Le Mouvement ouvrier chrétien (MOC) a désigné sa nouvelle présidente. Ariane Estenne, 35 ans, mordue d’éducation permanente, militante pour l’égalité, dénonciatrice des systèmes de domination. Pour revitaliser le mouvement, la jeune femme chérit le projet politique de passer «d’une indignation collectivement partagée à une action de transformation de la société». Rencontre.
Le MOC, c’est un peu comme un immense paquebot à flot depuis belle lurette. Se positionnant clairement à bâbord, le Mouvement ouvrier chrétien se revendique aujourd’hui pluraliste et indépendant de tout parti politique. Sa coque est formée de cinq organisations constitutives, dont le MOC en est l’action conjointe : un syndicat (la CSC), une mutualité (chrétienne), deux associations d’éducation permanente (Vie féminine et Équipes populaires) et une organisation de jeunesse (JOC). En tant que mouvement décentralisé, le MOC comprend à son bord neuf fédérations régionales qui organisent chacune l’action de terrain. Pour atteindre son cap vers une société porteuse «d’égalité, de solidarité et de justice» (ses valeurs phares), le MOC hisse différents projets et outils, comme un Centre d’information et d’éducation populaire (CIEP) ou encore une ONG de développement (Solidarité mondiale).
«Le réel pouvoir se trouve du côté des citoyens et des associations.»
Début janvier, alors qu’une tempête politique et sociale vient de frapper le pays, le MOC a confié les commandes de sa présidence à Ariane Estenne. Se présentant comme «femme de dialogue» et «militante ancrée dans son époque», la jeune femme a forgé son expérience professionnelle dans le secteur associatif féministe et au sein du cabinet de la Culture. Ariane Estenne nous reçoit en toute simplicité dans son bureau ovale à elle, au 4e étage, bloc 2, de l’imposant bâtiment abritant le secrétariat général du MOC. Elle est déterminée, concentrée, dans les starting-blocks.
Alter Échos: Vous avez exercé pendant près de trois ans comme conseillère en éducation permanente auprès de la ministre de la Culture Alda Greoli. Vous voilà maintenant au MOC. Ça fait quoi de passer du pouvoir au contre-pouvoir?
Ariane Estenne: Face aux transformations actuelles de la société, je pense que le réel pouvoir se trouve du côté des citoyens et des associations. Ce sont eux qui permettent d’installer un rapport de force obligeant les politiques à suivre et à apporter des réponses. Ce sont les mobilisations collectives organisées dans un secteur qui permettent aux politiques d’avancer. Sans ça, certains politiques ne bougeraient pas ou bougeraient de façon trop désincarnée en regard des besoins réels du secteur. Suite à mon expérience au cabinet, je tire la conclusion que toute bonne politique ne peut être menée qu’à partir d’une mobilisation du terrain.
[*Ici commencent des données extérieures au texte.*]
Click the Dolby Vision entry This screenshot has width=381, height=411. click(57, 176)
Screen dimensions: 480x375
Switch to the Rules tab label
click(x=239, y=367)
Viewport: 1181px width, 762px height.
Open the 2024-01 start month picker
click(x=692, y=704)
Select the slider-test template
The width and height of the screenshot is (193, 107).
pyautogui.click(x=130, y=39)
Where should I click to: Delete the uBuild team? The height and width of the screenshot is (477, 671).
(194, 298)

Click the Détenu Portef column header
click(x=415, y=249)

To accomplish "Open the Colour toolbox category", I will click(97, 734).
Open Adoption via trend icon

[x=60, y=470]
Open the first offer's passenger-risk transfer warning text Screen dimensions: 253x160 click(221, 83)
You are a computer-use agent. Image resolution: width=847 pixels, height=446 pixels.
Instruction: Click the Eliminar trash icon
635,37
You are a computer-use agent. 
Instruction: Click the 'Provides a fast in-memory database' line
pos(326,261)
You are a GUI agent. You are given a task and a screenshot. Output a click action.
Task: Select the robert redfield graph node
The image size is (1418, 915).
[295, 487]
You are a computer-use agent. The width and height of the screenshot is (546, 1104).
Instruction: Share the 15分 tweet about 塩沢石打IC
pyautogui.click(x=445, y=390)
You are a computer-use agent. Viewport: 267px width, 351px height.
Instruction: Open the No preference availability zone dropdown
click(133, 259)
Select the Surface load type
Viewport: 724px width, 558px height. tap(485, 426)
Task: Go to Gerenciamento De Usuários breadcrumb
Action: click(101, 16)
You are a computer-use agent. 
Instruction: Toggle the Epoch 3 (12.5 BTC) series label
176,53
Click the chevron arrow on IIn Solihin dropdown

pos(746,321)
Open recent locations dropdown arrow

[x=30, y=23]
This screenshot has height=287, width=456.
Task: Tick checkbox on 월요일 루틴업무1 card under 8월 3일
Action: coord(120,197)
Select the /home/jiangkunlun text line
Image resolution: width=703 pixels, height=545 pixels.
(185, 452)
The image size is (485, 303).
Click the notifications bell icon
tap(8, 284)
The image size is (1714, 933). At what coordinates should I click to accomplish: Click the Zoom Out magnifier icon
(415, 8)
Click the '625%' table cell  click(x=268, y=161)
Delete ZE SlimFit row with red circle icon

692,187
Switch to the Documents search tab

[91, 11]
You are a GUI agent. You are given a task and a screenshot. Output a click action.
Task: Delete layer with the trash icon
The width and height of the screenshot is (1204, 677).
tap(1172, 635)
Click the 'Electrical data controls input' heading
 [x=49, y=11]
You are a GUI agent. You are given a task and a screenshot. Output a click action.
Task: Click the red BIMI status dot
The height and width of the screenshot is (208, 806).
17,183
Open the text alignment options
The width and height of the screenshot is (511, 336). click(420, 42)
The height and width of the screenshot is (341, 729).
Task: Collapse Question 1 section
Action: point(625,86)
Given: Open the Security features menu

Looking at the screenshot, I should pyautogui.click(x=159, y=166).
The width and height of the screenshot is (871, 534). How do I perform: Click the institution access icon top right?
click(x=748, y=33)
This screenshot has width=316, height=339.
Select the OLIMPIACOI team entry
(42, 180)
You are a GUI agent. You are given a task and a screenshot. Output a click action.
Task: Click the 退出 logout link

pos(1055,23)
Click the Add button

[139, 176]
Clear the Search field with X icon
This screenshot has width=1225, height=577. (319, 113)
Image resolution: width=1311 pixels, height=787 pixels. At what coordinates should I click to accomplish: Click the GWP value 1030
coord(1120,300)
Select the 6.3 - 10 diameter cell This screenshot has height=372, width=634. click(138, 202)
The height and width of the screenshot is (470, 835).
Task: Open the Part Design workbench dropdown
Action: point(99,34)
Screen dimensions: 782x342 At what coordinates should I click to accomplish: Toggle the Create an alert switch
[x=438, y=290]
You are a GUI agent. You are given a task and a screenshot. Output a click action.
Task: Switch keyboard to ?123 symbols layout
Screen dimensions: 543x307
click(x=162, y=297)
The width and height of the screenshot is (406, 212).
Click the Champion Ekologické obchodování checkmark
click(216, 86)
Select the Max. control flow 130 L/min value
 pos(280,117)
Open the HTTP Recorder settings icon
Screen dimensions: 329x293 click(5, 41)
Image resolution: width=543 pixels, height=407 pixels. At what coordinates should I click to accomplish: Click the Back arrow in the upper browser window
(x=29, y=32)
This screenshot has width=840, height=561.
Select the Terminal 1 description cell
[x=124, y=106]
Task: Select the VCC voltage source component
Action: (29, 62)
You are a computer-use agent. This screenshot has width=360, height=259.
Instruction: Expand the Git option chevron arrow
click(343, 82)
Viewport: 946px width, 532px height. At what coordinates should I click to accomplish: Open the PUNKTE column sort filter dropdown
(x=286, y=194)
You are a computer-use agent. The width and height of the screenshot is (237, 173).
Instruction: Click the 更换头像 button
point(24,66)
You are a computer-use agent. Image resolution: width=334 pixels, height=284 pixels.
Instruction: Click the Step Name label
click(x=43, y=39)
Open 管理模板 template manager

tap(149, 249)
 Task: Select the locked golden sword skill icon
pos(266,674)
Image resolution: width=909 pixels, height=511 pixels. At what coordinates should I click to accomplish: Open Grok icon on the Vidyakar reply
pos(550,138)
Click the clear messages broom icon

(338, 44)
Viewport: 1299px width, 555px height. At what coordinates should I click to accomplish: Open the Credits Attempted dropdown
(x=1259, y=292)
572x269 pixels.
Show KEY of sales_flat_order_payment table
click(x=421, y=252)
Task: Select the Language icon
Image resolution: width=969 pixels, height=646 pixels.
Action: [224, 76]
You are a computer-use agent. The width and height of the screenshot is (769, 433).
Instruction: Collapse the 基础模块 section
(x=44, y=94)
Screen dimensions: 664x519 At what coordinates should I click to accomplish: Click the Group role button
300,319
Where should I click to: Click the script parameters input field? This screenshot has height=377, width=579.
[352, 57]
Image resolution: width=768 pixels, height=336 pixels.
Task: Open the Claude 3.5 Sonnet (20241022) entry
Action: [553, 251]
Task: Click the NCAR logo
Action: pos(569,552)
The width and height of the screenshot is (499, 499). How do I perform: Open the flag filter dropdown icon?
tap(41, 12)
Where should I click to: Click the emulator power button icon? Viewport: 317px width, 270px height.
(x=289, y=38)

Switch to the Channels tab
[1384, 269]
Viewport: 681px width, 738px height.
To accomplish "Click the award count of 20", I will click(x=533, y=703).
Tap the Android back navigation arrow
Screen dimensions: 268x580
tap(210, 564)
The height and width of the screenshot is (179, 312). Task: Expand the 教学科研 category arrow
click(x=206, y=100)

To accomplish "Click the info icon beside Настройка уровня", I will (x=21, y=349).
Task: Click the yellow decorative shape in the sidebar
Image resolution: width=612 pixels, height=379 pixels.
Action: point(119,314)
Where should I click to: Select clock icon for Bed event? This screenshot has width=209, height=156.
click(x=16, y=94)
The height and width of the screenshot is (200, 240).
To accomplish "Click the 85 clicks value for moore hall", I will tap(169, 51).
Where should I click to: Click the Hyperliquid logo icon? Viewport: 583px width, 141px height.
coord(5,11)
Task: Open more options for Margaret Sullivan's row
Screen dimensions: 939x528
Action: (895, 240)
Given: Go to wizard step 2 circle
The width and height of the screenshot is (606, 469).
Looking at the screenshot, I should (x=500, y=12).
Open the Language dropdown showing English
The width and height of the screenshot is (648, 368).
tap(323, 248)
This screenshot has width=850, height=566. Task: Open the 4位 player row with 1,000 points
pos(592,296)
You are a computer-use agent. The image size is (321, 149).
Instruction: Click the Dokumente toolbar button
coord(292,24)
Dans l’idéal, le pouvoir exécutif devrait, comme son nom l’indique, exécuter les demandes émanant de la population, via le parlement ou un mouvement collectif. Pourtant, aujourd’hui, tout le monde accorde beaucoup trop de pouvoir au pouvoir exécutif: la population, le parlement et les ministres eux-mêmes qui avancent tout seuls. Pour moi, c’est une atteinte à la démocratie. C’est pour cette raison que, lors de la récente réforme du décret d’éducation permanente(1), on a vraiment voulu fonctionner dans l’autre sens, en s’appuyant sur les attentes du secteur lui-même. Selon moi, le meilleur moyen de faire des politiques, c’est de partir du secteur. En ça, passer d’un cabinet au MOC me fait plutôt sentir que je passe du côté où on a vraiment le pouvoir de faire changer les choses, sur la base d’une action collective.
Alter Échos: Quel regard portez-vous sur le secteur associatif aujourd’hui?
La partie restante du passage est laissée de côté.